1. The routinely done pain relief measurements in the past - investigating quite a variety of analgesic compounds - were well established since the mid 80-ies at HPR, and performed by quantitative-objective Laser algesimetry (= Laser somatosensory evoked potentials, LSEPs). The respective hard- and software developments and adaptations enable the performance of high-throughput approaches to nociceptive, inflammatory and neurogenic pain - using normal skin, UV- and prostacyclin-, and capsaicin-irritated skin. These different skin modes depict different pain processing mechanisms with regard to the "primary" targets: nociception, "peripheral" hyperalgesia; peripheral and "central/spinal" hyperalgesia.

In this pain-inducing menue a "pure" central/spinal impact mode was still missing, and the subjective respectively semi-quantitative approaches to measure mechanical hyperalgesia (allodynia) by pin-prick, brush-evoked pain etc., e.g. via psychophysics, should be re-targeted to an objective-quantitative pain measurement paradigm.

Therefore we introduced "Mechano-sensory evoked potentials" (MSEPs).

This well-defined mechanical impact mode can be run as well on normal as on irritated skin, and offers the advantage of being a pure spinal hyperalgesia inducing tool. Thus we close the loop in investigation, respectively add a missing link to the experimental pain processing mode. Further details will be presented after having respective results available.

 


Starting late 2005 we added a new feature to our concept of electro-physiological evaluation of "basic CNS-activity".

2. We added a Cadwell Easy II 32-channel EEG machine to our measurement tools. This computer EEG allows to run standard and provocation EEG or (topographic) EEG brain mapping: The resting, vigilance-controlled, and task-related EEG can be recorded and its spectral power analysed for the evaluation of "non-specific" vigilance changes/ responses (e.g. spontaneous or drug-related fluctuations of vigilance - as with hypnotics and strong analgesics).

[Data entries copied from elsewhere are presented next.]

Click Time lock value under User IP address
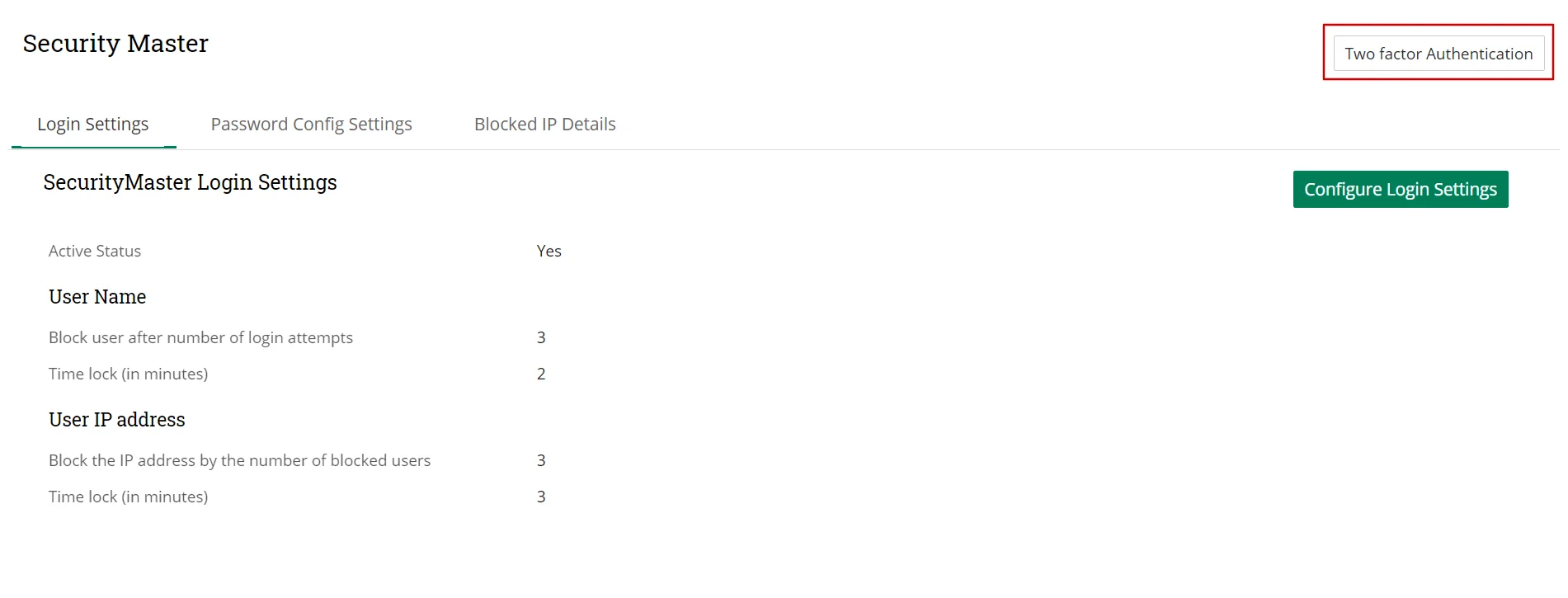 click(x=541, y=496)
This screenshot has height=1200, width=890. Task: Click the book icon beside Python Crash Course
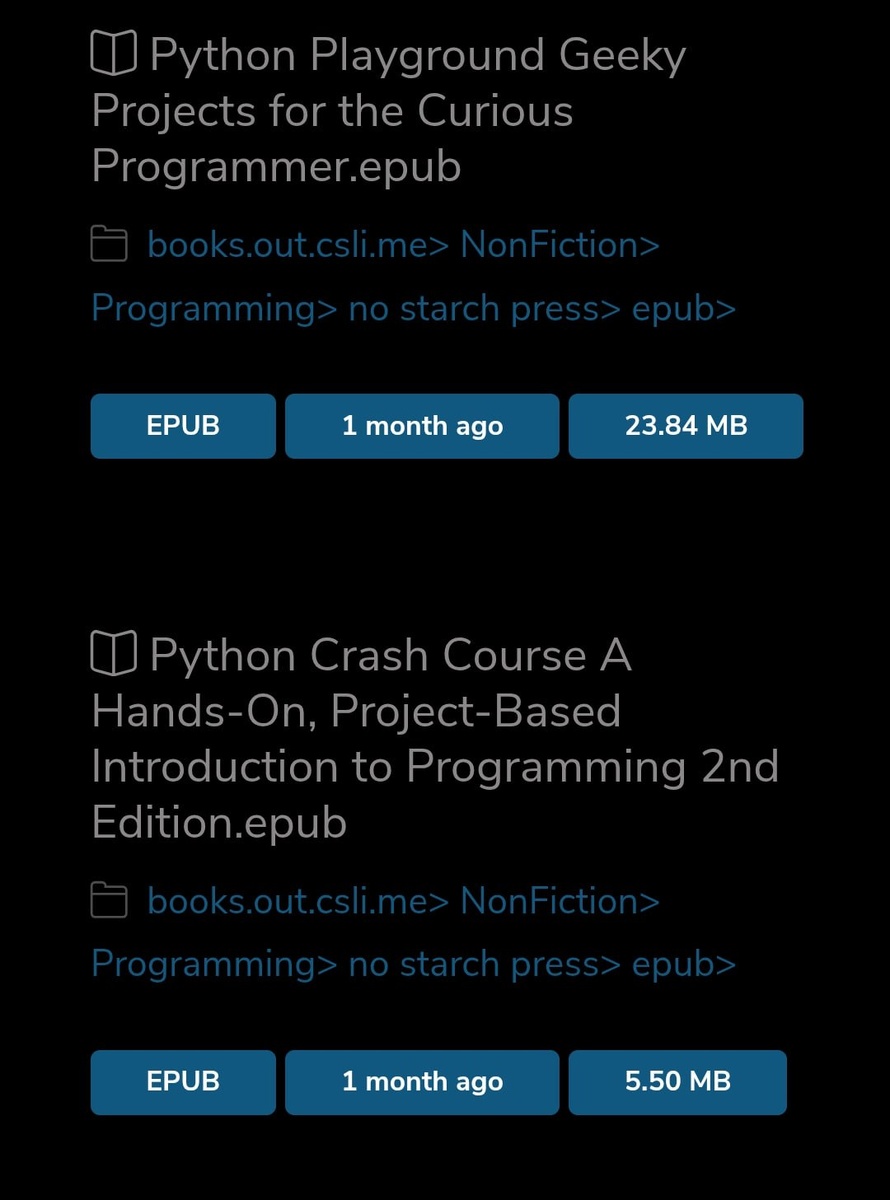tap(113, 655)
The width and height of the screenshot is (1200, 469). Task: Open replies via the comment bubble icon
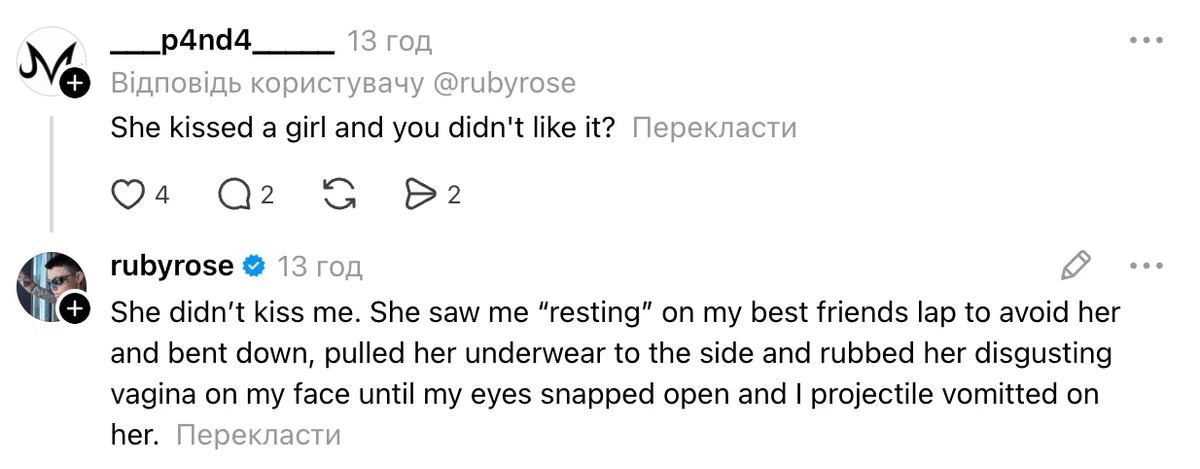pos(234,194)
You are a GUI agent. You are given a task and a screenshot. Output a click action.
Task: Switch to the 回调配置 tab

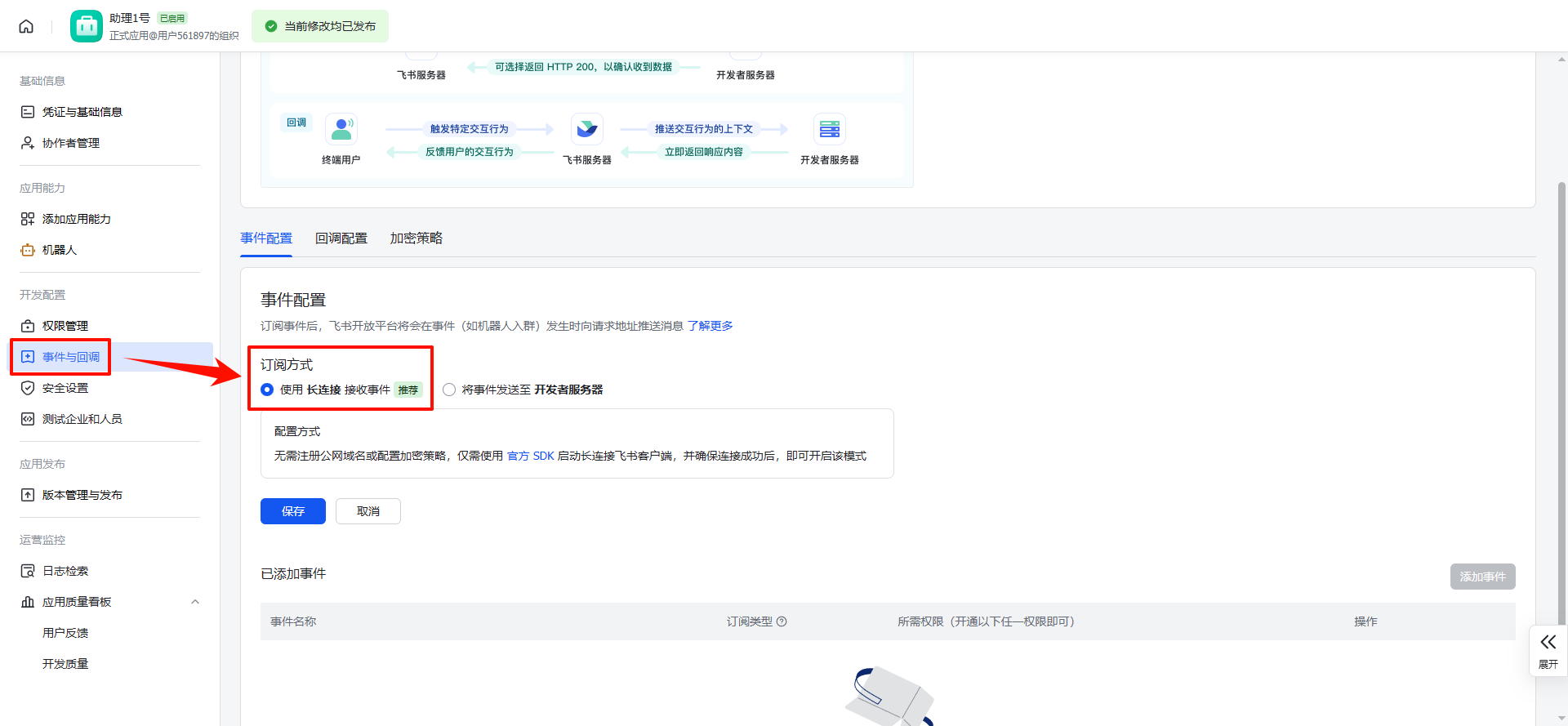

Further additional provocation methods - as photic stimulation, hyperventilation and sleep deprivation - can be applied to detect dysrhythmic, epileptic/hyper-excitatory tendencies in subjects (s/w spike and wave detection). Up to 32 EEG-channels can be evaluated simultaneously.


3. In April 2006 we added a new technology to our CO2-Laser pain system: The movable laser benches were step-by-step replaced by complex systems consisting of flexible hollow-light-guides with 2- respectively 3-dimensional movable hand pieces (positioning in x/y and partly in z-axis) with integrated HeNe-target lasers. There exist only 2 manufacturers in the world for the technology of flexible hollow-light-guides for CO2-Lasers. Until the near past the transmission of CO2-Laser emission in the far-infrared spectrum was only possible in a straight ahead mode via relatively rigid and complicated joint-mirror systems (e.g. in surgery). This advanced flexible "light-guide" adaptation in pain research enhances the performance with different skin positions and types as well as the flexibility for diverse clinical purposes (e.g. use in diagnosis and treatment control of hypo- and hyperalgesic skin areas in DNP).